# kettlebells



## Kempo_JuJitsu_Guy (Jun 8, 2009)

I'm looking at adding a kettle bell routine to my training, but I am amazed at the price at them. Is there any reason as to why they are sodding expensive?


----------



## Razorstorm (Aug 6, 2009)

Im not totally sure, I think its got something to do with the fact they are cast iron?

I found some cheap ones awhile ago, but I have lost the link. If I find it ill let you know


----------



## Kempo_JuJitsu_Guy (Jun 8, 2009)

Ok cheers, yeah that could be the reason I suppose.


----------



## djkt (Oct 8, 2008)

Worth it tho!


----------



## Razorstorm (Aug 6, 2009)

What price have you seen them for mate? what sizes are you needing?

Argos have some but there not that cheap really


----------



## Kempo_JuJitsu_Guy (Jun 8, 2009)

I was looking at getting one around 24kg ish


----------



## Razorstorm (Aug 6, 2009)

Cant really find one very cheap thats 24kg.

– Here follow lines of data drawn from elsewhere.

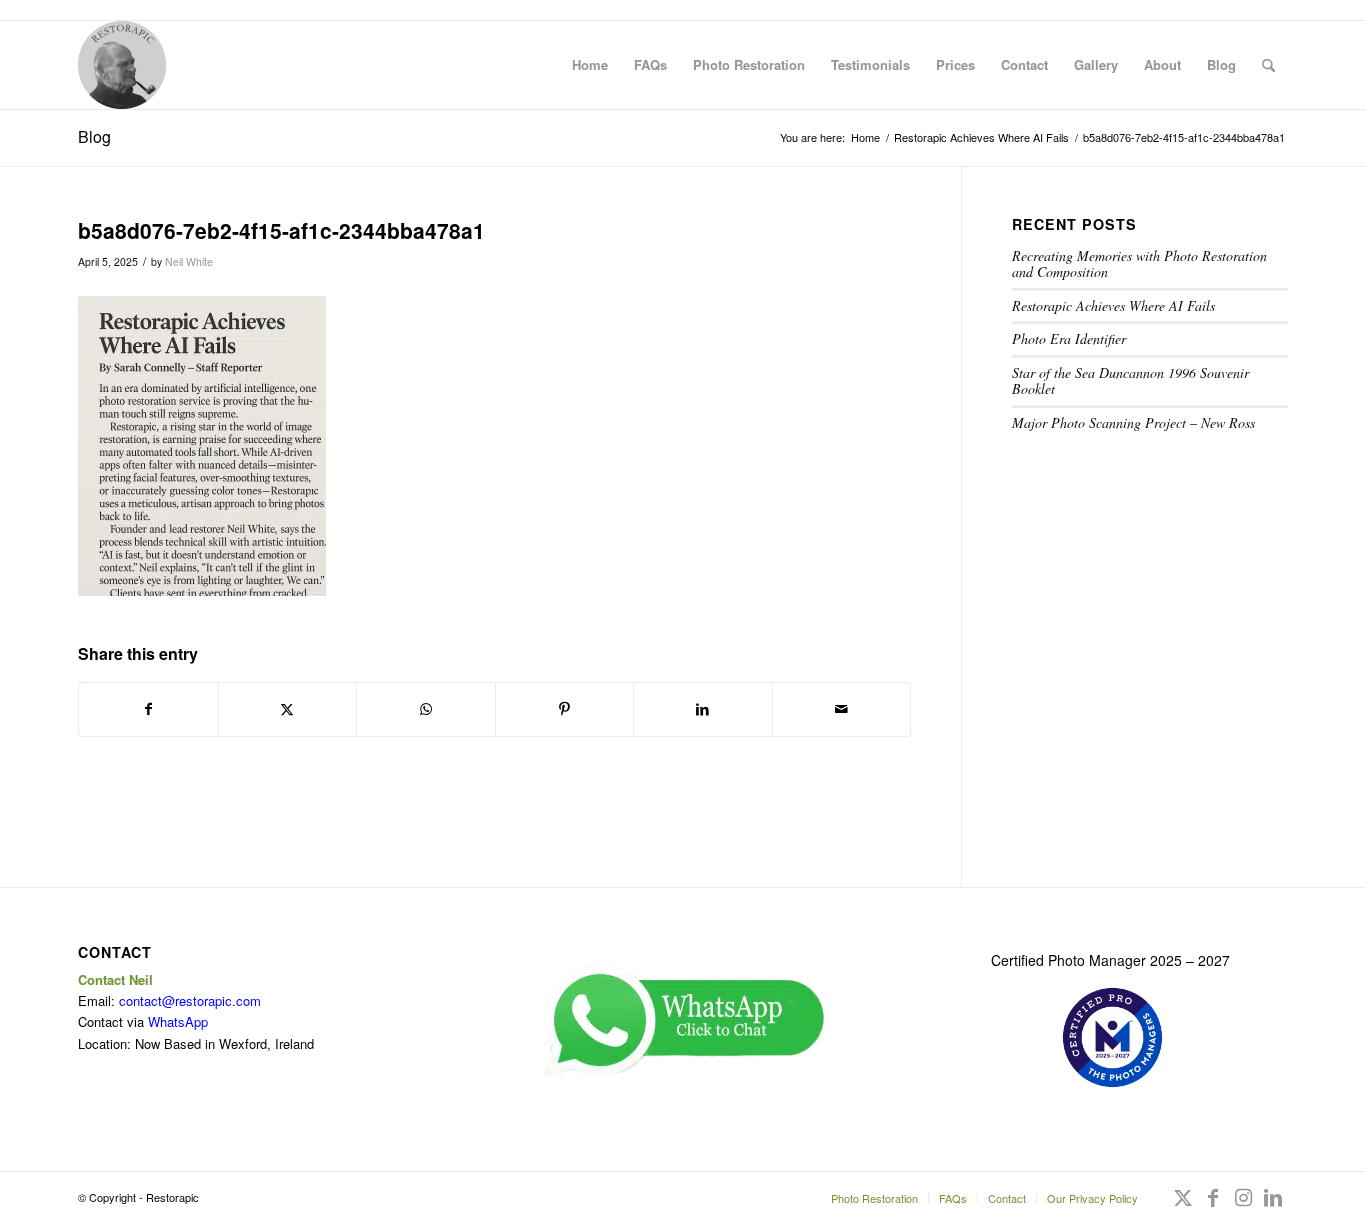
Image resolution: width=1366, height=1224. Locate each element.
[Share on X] (288, 709)
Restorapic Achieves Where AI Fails (1113, 305)
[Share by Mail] (842, 709)
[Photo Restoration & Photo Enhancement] (122, 65)
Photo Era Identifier (1069, 338)
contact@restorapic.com (190, 1000)
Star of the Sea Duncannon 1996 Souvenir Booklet (1130, 381)
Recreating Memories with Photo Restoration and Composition (1139, 264)
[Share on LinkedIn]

Think your lookin about 50 quid

http://www.londonkettlebells.com/kettlebells.html

they are worth every penny though mate


----------



## PrideNeverDies (Sep 28, 2008)

I just ended up saving for my Bowflex 1090 ..


----------



## djkt (Oct 8, 2008)

Some links, have a look and see if these help.

First link is cheapest 24kg for Â£40

http://www.newitts.com/product/IT014116/XLR8_Kettlebells.htm

http://www.connection-fitness.co.uk/category/Weight_Training/Kettle_Bells_97/Russian_Kettle_Bell__28kg/1196/index.aspx

http://www.pro-xsports.com/kettlebells/detail.asp?c_urn=939&urn=13538


----------



## Si-K (Jul 23, 2007)

if your gonna get some..it's worth paying out from someone like London Kettlebells I got some from Stan Pike - they are 16s and you add shot and they got to 25 or 26 but they are feckin massive not not practical - I can easily take my living room ceiling out with em ...had I got the proper one,s I would not have had this problem and could have worked out with the newport dvd's I have (Anthony Deligiou (sp)).


----------



## Razorstorm (Aug 6, 2009)

found this today, dunno if its any use to anyone.

http://www.blogcatalog.com/blog/all-round-strength-training/ded8b853a439b9d3d4e605ad5e0bf412


----------



## woodscreative (Aug 3, 2009)

Thanks for that razor. She's quite excited about her kettle bells.


----------



## SanshouMatt (Jul 1, 2008)

Not worth getting cheapo ones, I have a 20k one that's got a horrible ridge on the handle from casting that makes it really difficult to use so it sits in a corner a lot of the time, tried persevering but it knackered my hands.


----------



## Razorstorm (Aug 6, 2009)

SanshouMatt said:


> Not worth getting cheapo ones, I have a 20k one that's got a horrible ridge on the handle from casting that makes it really difficult to use so it sits in a corner a lot of the time, tried persevering but it knackered my hands.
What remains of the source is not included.